• Goal of the exercise:
Across the following data, state how many lines include the word "will". Provide the number alone.
※
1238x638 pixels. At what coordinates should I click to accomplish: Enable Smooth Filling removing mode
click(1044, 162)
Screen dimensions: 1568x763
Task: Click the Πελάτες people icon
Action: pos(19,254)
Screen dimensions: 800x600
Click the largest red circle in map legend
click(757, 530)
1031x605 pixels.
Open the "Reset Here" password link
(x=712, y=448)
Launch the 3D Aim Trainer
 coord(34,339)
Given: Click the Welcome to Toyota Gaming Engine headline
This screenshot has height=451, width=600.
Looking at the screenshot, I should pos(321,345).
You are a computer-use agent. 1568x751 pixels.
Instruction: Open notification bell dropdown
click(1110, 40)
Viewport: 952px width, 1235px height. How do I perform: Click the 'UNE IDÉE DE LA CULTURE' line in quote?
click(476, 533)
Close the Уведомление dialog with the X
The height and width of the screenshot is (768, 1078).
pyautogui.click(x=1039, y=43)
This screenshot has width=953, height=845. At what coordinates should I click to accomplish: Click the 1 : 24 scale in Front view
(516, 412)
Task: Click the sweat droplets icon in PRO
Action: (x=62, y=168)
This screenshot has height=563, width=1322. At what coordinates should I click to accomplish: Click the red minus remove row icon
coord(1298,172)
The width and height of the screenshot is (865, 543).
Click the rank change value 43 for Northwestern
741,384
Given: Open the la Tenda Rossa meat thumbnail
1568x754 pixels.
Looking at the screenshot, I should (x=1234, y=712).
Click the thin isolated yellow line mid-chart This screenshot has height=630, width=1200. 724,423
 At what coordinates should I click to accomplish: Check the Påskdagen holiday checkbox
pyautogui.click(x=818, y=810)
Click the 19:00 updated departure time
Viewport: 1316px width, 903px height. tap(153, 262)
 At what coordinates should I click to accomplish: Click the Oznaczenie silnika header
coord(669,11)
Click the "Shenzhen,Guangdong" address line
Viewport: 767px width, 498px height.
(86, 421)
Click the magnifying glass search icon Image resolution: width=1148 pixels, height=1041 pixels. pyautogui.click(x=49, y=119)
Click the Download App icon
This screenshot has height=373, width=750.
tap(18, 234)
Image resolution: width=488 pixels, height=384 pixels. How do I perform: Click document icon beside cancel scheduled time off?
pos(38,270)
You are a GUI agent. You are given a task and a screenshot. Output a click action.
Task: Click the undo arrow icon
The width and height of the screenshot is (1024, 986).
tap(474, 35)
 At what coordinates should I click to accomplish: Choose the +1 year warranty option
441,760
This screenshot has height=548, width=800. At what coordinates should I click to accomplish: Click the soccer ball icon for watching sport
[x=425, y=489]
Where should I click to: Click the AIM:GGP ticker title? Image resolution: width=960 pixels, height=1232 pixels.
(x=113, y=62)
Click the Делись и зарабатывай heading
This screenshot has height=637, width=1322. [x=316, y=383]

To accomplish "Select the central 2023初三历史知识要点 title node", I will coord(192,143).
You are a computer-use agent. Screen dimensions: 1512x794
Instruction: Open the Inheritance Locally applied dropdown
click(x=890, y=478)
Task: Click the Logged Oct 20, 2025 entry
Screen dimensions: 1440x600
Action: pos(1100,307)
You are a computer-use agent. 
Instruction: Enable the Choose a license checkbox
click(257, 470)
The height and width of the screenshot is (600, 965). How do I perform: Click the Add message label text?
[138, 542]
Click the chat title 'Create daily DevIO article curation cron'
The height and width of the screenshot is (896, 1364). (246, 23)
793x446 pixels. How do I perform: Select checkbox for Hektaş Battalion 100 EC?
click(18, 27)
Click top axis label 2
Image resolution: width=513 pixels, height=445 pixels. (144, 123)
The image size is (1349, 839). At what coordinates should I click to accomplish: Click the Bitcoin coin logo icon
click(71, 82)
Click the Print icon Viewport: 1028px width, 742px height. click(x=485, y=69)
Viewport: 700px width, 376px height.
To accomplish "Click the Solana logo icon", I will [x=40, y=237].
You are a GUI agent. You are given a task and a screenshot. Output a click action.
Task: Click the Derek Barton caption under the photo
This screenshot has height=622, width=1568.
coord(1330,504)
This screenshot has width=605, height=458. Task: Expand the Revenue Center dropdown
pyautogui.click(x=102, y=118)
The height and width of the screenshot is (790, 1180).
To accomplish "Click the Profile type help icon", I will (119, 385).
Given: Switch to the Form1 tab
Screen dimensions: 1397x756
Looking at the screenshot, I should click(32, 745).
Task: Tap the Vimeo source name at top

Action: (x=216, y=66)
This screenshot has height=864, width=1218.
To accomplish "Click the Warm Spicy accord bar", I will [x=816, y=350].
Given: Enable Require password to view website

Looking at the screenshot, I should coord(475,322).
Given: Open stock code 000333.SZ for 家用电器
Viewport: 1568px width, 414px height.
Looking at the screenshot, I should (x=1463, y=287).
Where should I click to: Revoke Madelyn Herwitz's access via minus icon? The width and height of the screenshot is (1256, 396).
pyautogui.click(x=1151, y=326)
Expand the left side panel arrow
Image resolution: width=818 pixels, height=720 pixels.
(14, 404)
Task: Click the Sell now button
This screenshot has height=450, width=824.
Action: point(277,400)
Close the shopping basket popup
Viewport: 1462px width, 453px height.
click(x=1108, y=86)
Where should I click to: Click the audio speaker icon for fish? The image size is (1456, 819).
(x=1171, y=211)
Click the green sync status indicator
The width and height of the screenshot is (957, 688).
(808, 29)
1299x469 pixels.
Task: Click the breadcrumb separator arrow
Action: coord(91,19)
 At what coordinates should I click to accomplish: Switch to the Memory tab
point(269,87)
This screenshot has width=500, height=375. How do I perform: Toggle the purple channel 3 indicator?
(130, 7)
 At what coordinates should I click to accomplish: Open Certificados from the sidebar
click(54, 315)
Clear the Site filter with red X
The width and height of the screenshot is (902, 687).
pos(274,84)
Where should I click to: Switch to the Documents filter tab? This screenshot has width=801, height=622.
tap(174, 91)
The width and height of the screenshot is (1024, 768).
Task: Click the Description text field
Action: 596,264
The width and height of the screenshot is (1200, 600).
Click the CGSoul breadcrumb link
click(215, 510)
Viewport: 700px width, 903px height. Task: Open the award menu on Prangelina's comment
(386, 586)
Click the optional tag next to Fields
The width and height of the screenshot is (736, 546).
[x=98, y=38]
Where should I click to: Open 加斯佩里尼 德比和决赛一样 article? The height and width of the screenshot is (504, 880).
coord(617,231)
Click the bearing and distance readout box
※
• Result of the task:
4